The first element we need to understand in GeoHealth is spatial data. Spatial data is the same as geographic data, and can be related to a location on the earth surface. This may seem easy to you however there are many different ways to indicate in which place you are.

When someone asks me: “Where are you?” my answer could be: “In the Netherlands”. I indicate my position via a country name. The Netherlands is an area, and when a GIS would put me at a certain point in this country this point would most likely be the centroid. The centroid of an irregular shape like the Netherlands can best be visualized as the point on which the country would balance when I would place it on the top of my finger.

My actual location is the city of Enschede. In case you are a bit familiar with the Netherlands you know that the centroid of this country is not close to Enschede. But even this spatial information may not be precise enough for the analysis I have in mind. The information does not specify where in Enschede I am located.
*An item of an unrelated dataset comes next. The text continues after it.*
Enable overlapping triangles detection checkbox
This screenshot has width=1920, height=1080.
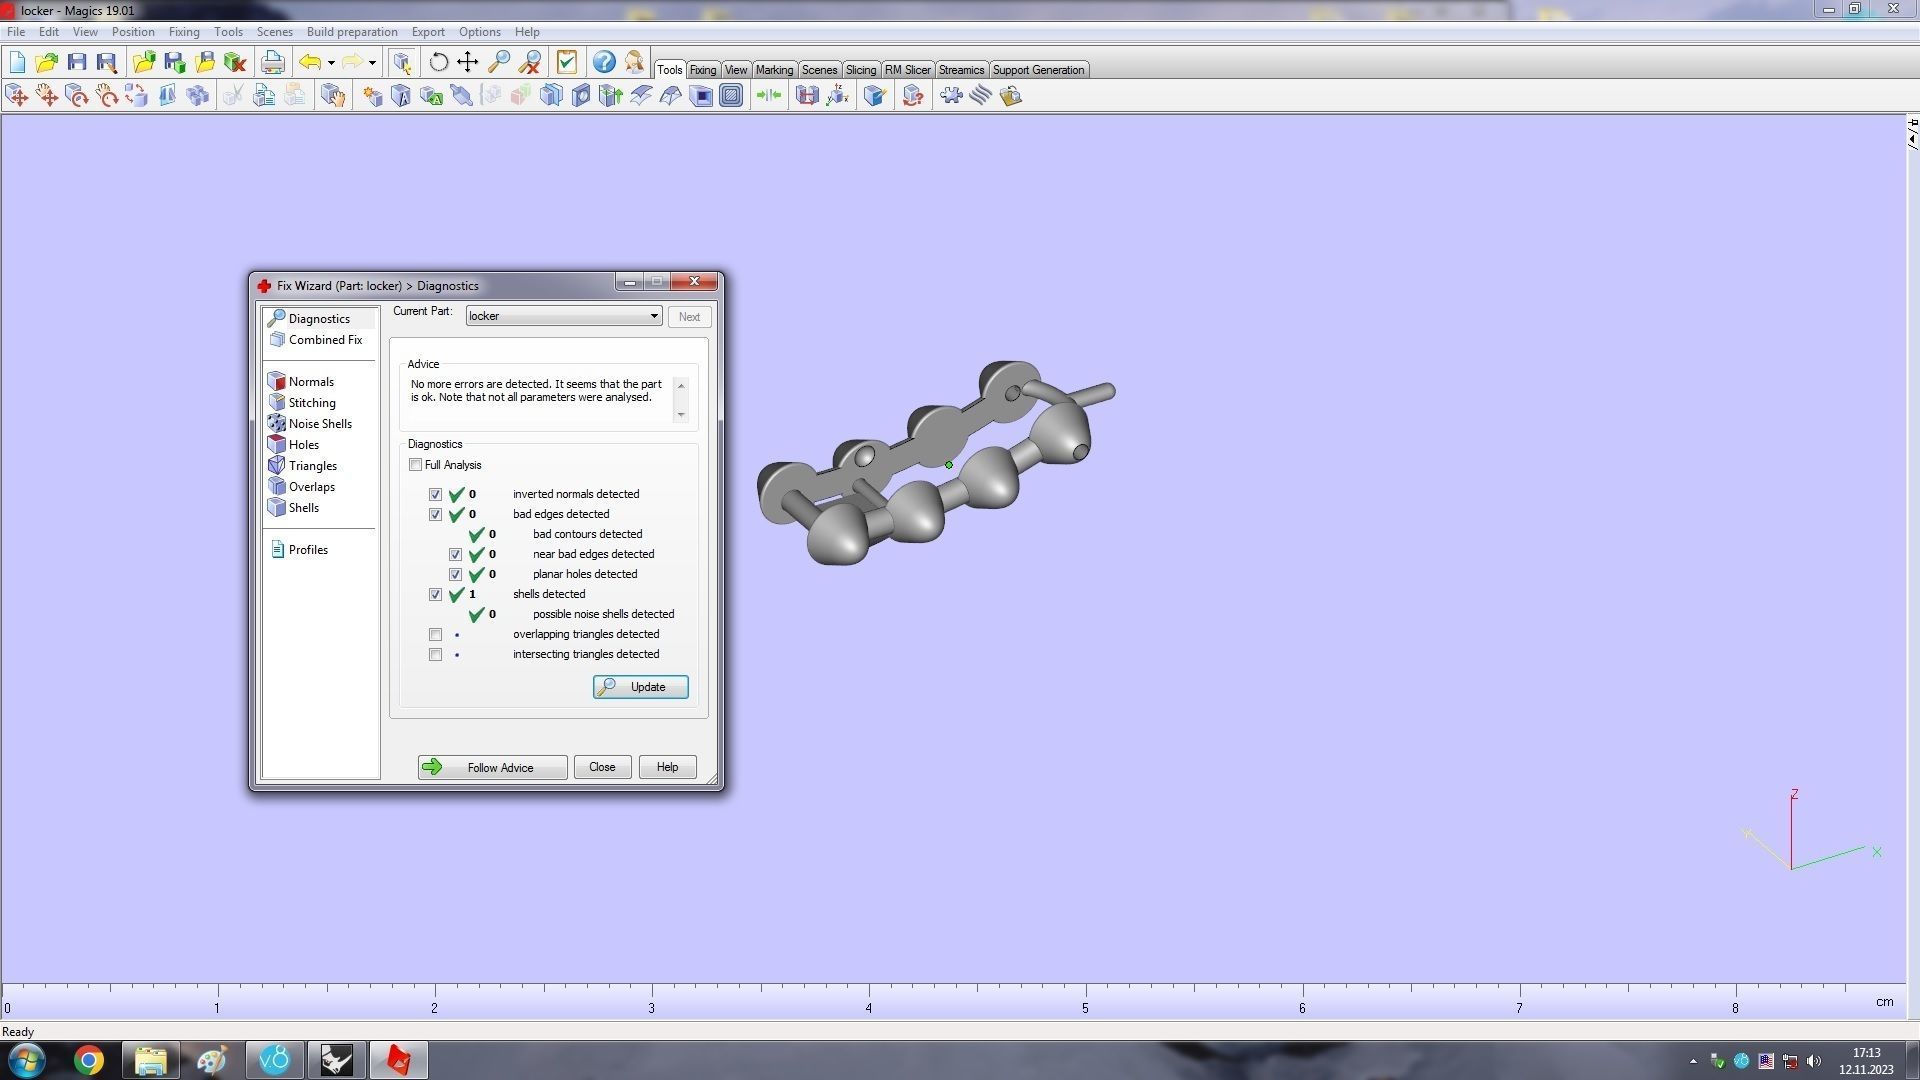click(x=436, y=635)
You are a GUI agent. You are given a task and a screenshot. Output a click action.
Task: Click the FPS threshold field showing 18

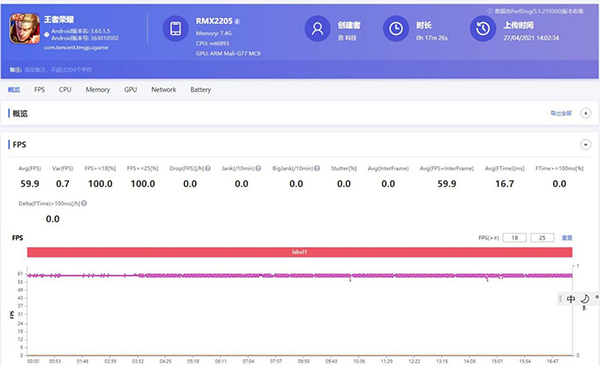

## Using coordinates to indicate a spatial location

A more precise way of pinpointing a location on the earth surface is by providing coordinates. An easy way to get my coordinates is via the “Where am I app” using Google earth. Several of these services are available for both mobile phones and desktop computers. Most mobile devices are aware of their own location. This position on the earth surface is being measured via a system called: latitude and longitude. Longitude refers to lines running from pole to pole (north-south) over the globe. The number you retrieved (in my case 6.88) refers to the vertical line I am on. The latitude (or height) refers to circles running over the globe in a horizontal fashion. We often measure latitude and longitude in degrees and minutes. For me it would be 52 ° (degrees) and 22’N (minutes North).
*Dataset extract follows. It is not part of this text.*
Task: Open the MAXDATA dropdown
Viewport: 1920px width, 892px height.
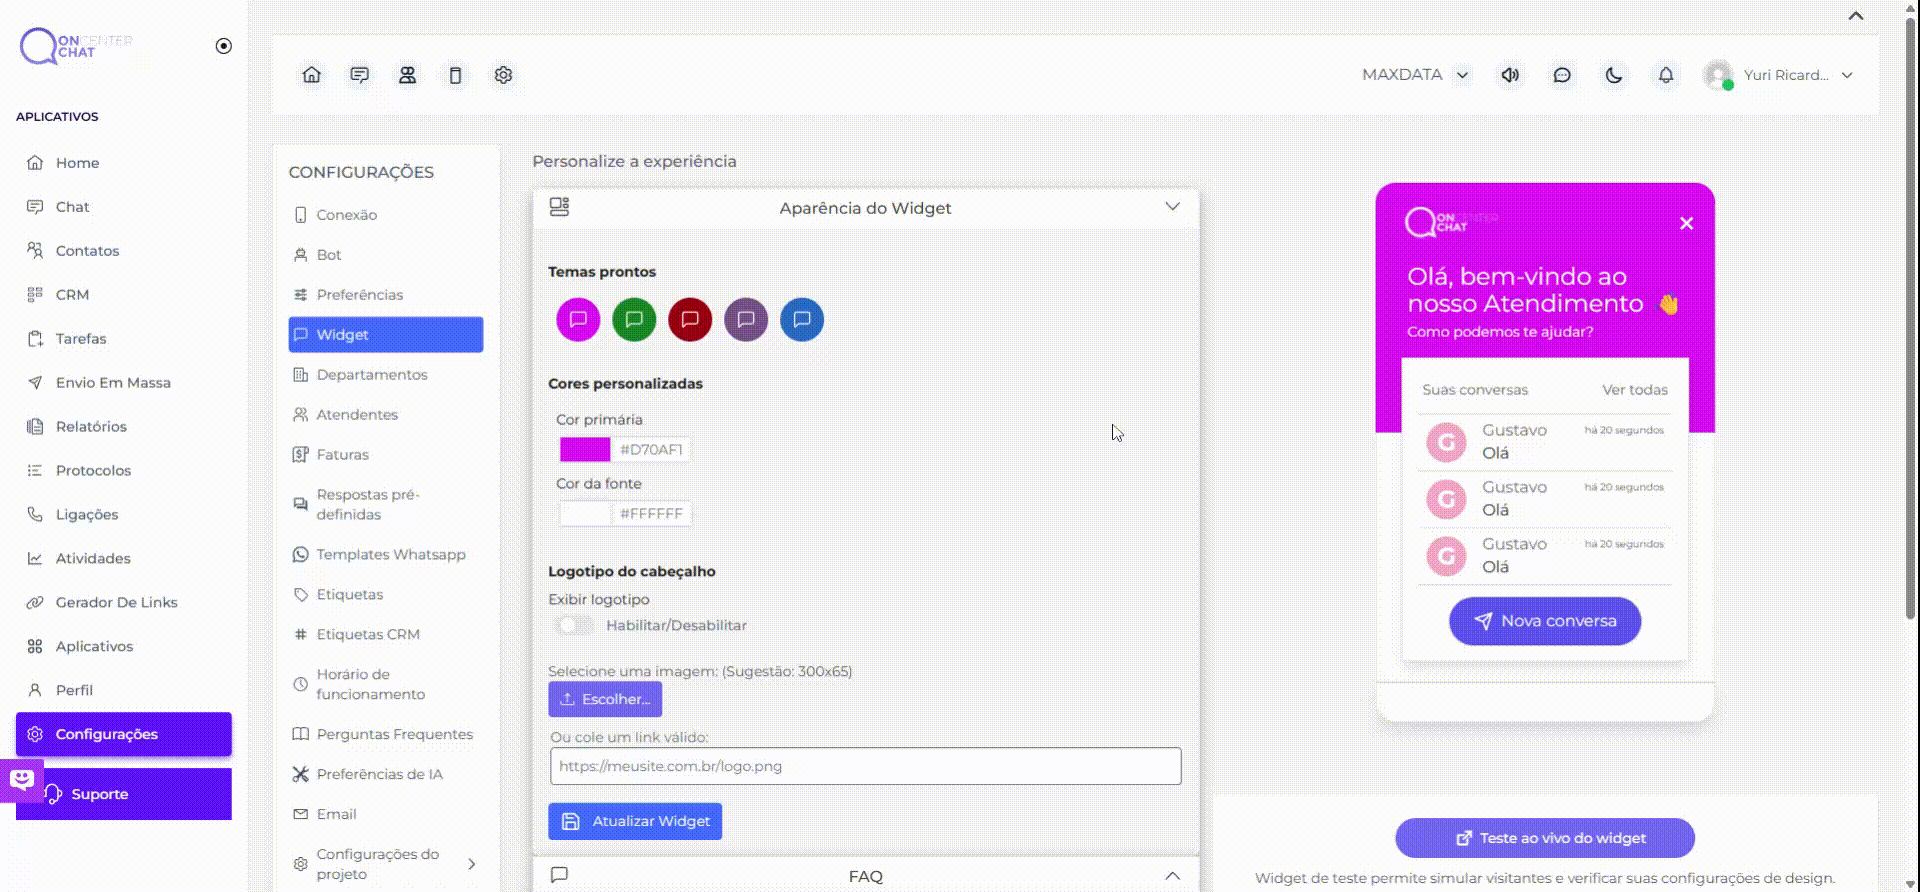Action: click(1415, 75)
## Different types of Spatial Data

We have just answered the question how we can geo-reference data (find a spatial location), but there is another equally relevant question: What to geo-reference?
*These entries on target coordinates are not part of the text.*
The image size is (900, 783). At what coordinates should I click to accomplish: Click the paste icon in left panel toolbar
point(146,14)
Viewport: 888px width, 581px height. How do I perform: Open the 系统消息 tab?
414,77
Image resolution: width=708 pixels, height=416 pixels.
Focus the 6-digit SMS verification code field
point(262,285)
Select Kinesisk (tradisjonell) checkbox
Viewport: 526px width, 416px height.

Data used in the GeoHealth domain can be split into two different groups:

1. Primary data
2. Secondary data

Primary data concerns disease (or health) surveillance data, e.g. the location of a patient or health facilities. To be able to use this data in a GIS we need the data to be geo-referenced (we need a reference to a location).

In many studies we link primary data to other environmental and social datasets like Census data, administrative data (boundaries of districts or provinces), but also rainfall, landuse and other information that can help to gain a deeper understanding of our primary data. This type of data is often referred to as “Secondary data”. A GIS allows the integration of primary and secondary data.

## Granularity of spatial data

Besides the type of data, we should also consider the granularity of the data. Data can be aggregated or refer to a single patient. Health data is often aggregated to a certain administrative zone e.g. the number of patients per district. The reason for this aggregation can be functional (you want to show that certain districts have more or less patients) but aggregation is often performed for privacy reasons. The level of aggregation can have an impact on the analysis that can be performed.

Trends: We are collecting more and more data and this will only increase in the near future. We have better surveillance systems in place for communicable diseases that function as early warning systems. We collect data in a more systematic way so that datasets collected in different countries can be integrated and compared. We are also using new datasets, for example data from social media. We do not only collect data during a single survey, but repeat this data collection periodically so that we will have a complete spatial-temporal dataset that can really help us in answering important questions.

What trends do you see in relation to primary and secondary data?